● **ENTRIES PROVIDED**:
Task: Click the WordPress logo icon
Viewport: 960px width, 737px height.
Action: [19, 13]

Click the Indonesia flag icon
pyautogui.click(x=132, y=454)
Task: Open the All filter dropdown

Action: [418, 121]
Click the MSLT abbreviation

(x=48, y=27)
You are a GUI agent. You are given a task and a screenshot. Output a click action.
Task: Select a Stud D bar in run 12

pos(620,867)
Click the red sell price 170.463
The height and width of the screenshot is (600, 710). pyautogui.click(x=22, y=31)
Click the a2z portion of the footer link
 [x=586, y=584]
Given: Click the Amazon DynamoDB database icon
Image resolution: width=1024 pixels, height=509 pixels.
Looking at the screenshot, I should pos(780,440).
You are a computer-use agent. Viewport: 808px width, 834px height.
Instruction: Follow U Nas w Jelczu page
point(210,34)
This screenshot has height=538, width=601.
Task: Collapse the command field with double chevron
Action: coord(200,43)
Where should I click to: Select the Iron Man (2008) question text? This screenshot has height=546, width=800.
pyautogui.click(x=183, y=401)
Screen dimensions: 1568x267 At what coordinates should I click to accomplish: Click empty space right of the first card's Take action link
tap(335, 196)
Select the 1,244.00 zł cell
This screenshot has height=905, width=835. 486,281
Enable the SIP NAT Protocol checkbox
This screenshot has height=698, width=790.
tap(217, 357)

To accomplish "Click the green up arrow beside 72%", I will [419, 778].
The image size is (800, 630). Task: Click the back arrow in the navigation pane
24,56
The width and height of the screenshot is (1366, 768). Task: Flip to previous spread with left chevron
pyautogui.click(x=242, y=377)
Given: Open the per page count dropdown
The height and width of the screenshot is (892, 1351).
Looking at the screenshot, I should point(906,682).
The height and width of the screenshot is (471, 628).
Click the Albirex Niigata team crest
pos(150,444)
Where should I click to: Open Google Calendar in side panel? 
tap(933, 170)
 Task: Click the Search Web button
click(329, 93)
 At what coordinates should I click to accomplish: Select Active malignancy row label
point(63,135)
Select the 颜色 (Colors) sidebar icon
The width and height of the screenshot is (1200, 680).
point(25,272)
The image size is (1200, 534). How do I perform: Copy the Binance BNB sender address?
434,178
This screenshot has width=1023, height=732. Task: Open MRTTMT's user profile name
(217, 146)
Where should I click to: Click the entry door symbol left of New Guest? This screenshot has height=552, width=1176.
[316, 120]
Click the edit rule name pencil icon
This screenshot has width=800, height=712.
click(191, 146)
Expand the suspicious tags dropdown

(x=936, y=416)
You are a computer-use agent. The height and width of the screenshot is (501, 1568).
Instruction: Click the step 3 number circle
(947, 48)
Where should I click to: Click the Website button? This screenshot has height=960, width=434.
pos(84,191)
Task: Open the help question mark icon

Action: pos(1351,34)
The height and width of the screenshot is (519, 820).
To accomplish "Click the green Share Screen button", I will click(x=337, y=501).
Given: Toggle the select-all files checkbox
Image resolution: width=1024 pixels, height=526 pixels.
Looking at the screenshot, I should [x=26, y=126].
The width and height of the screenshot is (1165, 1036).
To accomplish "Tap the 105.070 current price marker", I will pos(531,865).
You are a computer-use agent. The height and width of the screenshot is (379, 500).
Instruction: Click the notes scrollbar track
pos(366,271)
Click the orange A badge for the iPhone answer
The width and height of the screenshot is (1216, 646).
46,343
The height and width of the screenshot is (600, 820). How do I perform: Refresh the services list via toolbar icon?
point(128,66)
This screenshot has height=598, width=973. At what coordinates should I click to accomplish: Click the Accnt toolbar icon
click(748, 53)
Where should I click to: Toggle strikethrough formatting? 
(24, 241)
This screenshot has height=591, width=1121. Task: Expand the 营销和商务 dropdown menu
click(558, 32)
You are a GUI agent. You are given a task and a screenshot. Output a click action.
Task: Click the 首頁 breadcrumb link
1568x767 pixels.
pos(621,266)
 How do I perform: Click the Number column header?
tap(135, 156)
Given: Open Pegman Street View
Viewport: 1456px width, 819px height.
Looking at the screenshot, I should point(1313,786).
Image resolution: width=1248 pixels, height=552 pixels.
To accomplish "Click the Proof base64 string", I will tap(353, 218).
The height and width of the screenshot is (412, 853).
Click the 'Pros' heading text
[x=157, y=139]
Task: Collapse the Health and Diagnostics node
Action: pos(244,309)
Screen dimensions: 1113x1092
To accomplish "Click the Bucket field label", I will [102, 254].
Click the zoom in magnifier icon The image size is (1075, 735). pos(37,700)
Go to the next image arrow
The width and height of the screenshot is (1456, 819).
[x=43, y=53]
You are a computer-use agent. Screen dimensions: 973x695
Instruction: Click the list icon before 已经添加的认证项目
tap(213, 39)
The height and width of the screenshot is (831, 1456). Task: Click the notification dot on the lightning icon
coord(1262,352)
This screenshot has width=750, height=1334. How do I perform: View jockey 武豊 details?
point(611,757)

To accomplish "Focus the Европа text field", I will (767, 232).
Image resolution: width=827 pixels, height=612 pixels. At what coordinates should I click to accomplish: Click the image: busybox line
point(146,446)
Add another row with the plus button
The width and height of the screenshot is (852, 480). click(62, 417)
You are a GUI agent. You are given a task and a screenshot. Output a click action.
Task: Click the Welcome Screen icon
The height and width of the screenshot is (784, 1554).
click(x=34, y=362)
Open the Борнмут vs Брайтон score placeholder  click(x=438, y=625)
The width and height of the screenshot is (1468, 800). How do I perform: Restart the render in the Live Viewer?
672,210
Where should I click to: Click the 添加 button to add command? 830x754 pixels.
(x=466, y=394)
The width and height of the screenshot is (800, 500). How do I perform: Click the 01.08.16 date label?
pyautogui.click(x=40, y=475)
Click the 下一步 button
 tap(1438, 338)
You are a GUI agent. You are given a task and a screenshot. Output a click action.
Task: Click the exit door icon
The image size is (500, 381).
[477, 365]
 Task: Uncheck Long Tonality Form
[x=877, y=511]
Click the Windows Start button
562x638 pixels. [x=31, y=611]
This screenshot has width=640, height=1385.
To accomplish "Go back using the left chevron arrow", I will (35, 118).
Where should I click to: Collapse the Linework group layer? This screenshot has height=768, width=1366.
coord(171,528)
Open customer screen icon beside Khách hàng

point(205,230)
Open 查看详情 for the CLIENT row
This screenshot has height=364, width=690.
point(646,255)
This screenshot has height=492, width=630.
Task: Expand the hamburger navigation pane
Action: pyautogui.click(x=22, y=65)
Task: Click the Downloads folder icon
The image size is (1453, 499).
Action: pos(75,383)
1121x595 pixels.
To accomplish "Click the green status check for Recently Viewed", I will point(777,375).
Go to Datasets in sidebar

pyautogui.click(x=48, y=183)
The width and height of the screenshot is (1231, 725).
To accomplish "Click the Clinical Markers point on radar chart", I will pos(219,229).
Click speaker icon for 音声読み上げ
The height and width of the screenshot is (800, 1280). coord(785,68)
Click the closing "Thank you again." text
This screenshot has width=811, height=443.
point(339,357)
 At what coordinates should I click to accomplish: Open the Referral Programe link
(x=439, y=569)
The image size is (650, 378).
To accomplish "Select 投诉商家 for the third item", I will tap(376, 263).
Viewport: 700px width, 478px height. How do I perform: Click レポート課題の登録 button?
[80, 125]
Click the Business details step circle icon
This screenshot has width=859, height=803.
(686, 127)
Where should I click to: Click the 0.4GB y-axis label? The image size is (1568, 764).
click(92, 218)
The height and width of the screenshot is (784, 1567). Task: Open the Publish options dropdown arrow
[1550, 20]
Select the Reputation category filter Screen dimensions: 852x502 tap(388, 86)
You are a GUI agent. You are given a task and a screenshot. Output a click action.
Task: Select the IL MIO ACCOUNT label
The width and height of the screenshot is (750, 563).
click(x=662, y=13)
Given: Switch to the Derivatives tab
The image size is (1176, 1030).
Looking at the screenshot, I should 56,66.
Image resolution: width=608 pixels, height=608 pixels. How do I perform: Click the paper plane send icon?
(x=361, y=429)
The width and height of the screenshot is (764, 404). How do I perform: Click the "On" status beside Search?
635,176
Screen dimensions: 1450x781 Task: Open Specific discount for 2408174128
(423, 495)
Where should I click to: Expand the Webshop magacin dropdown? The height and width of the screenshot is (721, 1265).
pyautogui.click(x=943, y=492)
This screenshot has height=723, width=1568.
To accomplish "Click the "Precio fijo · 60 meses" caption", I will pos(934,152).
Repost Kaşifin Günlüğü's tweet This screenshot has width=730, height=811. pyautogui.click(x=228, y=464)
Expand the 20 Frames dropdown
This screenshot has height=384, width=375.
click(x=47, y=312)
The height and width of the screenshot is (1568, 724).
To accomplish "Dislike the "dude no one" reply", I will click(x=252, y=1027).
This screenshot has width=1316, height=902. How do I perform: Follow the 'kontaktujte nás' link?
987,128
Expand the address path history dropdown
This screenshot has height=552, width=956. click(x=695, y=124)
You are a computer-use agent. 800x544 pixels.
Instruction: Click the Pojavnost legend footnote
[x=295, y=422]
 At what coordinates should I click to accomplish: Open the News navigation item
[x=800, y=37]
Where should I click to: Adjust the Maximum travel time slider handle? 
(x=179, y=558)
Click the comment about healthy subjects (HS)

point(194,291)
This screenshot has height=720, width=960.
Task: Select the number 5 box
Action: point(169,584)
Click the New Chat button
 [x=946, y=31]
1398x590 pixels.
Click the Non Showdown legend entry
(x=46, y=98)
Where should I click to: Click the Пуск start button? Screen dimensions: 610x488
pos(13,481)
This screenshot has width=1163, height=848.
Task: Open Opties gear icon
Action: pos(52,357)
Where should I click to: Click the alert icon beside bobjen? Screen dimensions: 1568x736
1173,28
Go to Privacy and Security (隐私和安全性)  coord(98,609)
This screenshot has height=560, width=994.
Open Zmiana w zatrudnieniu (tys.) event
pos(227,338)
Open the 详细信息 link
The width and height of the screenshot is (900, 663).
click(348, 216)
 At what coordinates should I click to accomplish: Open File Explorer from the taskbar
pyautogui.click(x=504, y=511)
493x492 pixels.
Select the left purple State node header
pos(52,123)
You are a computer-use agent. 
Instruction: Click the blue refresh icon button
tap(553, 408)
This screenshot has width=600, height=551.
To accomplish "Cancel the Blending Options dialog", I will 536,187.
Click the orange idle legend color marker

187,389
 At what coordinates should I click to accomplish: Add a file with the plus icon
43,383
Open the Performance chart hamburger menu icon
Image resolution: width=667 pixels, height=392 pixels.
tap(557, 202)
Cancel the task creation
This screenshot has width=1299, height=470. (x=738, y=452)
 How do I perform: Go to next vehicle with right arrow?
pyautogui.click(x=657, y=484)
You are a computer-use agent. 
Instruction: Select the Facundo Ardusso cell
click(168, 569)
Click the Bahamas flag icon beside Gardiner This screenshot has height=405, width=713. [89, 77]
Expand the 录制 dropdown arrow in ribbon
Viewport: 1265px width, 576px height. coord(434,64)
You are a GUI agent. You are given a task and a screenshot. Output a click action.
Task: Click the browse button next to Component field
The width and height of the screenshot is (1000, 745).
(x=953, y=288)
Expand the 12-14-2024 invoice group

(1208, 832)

● **TASK**:
Every line that contains the string "checkbox" should be returned from the data.

● **EXERCISE SOLUTION**:
Enable the SIP NAT Protocol checkbox
Given: Toggle the select-all files checkbox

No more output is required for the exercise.